* [INSTRUCTIONS TO FOLLOW]: Copy the data exactly from the line that contains "1 [tab] (534, 2152)" through the line that contains "r/Anticonsumption (528, 935)", keeping both end lines and leaving out everything else.

=-=-=-=-=

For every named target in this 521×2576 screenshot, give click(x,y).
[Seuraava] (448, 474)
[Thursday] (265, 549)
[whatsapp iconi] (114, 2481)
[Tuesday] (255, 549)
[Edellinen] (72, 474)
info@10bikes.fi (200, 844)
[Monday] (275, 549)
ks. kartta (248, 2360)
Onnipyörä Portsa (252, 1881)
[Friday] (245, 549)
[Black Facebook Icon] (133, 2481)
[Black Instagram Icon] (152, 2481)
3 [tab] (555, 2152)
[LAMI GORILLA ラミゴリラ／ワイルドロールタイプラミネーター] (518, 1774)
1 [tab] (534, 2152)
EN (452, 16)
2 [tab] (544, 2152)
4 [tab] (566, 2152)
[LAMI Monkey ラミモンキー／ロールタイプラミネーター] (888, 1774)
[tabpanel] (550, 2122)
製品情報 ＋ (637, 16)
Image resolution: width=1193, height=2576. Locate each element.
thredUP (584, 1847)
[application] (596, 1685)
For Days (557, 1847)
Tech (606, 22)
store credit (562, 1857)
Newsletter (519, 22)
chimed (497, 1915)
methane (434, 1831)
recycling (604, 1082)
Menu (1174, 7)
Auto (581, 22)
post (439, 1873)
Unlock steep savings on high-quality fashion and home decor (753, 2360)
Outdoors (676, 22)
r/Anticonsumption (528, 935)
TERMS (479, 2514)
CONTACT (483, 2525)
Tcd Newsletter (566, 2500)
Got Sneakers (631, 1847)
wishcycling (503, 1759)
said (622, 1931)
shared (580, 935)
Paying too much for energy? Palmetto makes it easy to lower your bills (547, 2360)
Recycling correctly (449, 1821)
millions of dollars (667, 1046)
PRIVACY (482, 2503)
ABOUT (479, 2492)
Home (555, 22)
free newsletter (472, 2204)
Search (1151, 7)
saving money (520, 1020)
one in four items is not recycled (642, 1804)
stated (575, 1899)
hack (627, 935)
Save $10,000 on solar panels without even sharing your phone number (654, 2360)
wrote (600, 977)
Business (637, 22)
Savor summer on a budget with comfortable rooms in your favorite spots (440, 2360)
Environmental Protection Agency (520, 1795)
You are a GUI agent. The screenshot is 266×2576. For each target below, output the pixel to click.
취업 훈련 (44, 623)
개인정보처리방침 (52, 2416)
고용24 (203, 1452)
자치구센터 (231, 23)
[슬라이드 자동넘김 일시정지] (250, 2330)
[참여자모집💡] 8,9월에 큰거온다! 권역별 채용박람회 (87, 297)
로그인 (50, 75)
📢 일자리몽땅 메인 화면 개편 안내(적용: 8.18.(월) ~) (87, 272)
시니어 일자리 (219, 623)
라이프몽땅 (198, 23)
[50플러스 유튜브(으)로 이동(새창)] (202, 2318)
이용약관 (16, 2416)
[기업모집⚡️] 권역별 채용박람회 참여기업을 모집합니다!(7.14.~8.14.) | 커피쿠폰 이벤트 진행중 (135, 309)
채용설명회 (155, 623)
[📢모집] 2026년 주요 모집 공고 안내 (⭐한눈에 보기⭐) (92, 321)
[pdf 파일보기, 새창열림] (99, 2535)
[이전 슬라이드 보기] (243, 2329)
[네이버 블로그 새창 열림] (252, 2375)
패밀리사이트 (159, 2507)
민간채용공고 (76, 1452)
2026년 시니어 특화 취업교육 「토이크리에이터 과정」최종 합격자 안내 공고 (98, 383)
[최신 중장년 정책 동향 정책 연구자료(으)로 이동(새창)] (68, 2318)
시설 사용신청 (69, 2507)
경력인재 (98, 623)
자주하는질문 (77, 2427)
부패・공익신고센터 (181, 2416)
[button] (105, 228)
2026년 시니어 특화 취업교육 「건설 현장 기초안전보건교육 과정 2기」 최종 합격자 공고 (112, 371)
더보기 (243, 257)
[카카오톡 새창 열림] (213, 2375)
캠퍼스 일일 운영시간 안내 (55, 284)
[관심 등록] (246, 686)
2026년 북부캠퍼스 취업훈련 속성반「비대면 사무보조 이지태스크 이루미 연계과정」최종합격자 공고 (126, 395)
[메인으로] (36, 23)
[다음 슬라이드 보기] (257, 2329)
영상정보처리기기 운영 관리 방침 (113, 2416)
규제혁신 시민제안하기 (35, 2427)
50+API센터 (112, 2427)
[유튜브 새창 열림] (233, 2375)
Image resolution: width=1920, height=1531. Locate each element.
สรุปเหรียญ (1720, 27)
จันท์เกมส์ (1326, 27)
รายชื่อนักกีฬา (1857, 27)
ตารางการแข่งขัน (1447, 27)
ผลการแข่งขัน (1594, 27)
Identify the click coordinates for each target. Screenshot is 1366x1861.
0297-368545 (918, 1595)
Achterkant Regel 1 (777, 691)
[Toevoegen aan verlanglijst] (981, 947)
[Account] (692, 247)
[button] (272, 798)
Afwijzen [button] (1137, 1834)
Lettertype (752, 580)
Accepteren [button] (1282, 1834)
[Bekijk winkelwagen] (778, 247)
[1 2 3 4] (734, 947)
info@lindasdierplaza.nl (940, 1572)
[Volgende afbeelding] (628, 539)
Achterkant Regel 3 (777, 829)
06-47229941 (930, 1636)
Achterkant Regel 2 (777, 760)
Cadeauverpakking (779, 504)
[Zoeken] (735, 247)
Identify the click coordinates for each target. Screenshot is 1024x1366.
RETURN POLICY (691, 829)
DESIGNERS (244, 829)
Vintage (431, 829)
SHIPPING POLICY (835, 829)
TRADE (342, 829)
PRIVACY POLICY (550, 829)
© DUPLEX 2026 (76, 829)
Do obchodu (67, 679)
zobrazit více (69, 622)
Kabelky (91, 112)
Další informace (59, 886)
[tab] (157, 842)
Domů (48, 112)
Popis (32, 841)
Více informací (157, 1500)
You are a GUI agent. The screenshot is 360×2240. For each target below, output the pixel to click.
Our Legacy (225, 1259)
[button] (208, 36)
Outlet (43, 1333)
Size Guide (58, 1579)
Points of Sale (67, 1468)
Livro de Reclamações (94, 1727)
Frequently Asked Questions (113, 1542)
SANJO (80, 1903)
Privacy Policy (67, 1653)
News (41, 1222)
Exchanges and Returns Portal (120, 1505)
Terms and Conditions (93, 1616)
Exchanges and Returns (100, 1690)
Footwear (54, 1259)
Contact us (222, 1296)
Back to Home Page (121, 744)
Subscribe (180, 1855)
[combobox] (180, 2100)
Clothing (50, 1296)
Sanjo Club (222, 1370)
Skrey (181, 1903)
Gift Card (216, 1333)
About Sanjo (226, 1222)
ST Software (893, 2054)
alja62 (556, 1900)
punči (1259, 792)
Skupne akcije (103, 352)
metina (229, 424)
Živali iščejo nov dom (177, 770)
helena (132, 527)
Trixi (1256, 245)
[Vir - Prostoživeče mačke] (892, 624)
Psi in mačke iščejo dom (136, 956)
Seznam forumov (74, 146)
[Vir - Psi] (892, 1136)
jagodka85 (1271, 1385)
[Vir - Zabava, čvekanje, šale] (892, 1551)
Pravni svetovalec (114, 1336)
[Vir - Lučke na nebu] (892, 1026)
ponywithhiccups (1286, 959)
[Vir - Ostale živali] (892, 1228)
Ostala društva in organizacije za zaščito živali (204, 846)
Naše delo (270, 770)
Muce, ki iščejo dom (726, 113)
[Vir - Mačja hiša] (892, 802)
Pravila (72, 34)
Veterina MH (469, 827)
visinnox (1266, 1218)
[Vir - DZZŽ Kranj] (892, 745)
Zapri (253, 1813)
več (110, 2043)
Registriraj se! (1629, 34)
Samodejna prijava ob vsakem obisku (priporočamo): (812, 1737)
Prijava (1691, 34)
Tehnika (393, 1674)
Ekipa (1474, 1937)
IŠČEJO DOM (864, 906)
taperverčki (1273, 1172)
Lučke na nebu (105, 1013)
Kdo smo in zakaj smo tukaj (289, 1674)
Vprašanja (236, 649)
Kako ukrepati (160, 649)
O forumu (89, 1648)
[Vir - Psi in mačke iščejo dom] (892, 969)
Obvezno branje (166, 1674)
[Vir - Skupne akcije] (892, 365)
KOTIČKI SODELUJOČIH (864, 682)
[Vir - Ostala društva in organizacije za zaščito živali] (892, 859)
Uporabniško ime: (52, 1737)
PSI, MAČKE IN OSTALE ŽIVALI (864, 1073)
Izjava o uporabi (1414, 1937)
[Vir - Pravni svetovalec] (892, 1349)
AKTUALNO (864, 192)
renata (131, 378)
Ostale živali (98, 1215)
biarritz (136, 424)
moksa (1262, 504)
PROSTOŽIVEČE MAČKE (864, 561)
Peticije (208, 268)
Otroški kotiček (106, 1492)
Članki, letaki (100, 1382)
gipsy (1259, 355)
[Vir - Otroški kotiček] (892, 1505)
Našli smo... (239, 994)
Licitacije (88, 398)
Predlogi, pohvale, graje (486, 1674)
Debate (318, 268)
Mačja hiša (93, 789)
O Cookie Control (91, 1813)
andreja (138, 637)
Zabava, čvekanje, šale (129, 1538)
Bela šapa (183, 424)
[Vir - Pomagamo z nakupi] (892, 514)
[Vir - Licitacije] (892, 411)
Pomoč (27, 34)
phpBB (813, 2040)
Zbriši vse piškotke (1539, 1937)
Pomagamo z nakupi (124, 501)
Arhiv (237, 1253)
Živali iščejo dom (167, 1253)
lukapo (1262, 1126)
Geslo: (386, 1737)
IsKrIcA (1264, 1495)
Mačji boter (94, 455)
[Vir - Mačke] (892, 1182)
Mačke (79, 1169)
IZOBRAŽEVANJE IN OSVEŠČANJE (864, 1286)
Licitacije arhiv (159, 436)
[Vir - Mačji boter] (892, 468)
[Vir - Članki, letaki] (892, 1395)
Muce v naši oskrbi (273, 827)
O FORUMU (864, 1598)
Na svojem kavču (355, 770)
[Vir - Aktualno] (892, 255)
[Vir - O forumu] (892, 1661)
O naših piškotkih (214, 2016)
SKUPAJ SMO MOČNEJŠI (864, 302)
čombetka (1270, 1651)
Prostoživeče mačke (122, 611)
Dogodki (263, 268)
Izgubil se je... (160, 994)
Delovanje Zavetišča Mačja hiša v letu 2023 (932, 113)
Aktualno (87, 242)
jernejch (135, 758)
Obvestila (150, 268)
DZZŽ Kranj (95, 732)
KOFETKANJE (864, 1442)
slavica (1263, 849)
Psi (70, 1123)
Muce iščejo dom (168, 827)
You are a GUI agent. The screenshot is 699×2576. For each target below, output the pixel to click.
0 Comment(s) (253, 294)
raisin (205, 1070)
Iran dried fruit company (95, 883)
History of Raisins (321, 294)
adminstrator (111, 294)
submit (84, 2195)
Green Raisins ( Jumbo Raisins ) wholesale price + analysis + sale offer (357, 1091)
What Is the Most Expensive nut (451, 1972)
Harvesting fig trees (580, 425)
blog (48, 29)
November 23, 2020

=-=-=-=-=

* [TASK RESULT]:
1 [tab] (534, 2152)
EN (452, 16)
2 [tab] (544, 2152)
4 [tab] (566, 2152)
[LAMI Monkey ラミモンキー／ロールタイプラミネーター] (888, 1774)
[tabpanel] (550, 2122)
製品情報 ＋ (637, 16)
Image resolution: width=1193, height=2576. Locate each element.
thredUP (584, 1847)
[application] (596, 1685)
For Days (557, 1847)
Tech (606, 22)
store credit (562, 1857)
Newsletter (519, 22)
chimed (497, 1915)
methane (434, 1831)
recycling (604, 1082)
Menu (1174, 7)
Auto (581, 22)
post (439, 1873)
Unlock steep savings on high-quality fashion and home decor (753, 2360)
Outdoors (676, 22)
r/Anticonsumption (528, 935)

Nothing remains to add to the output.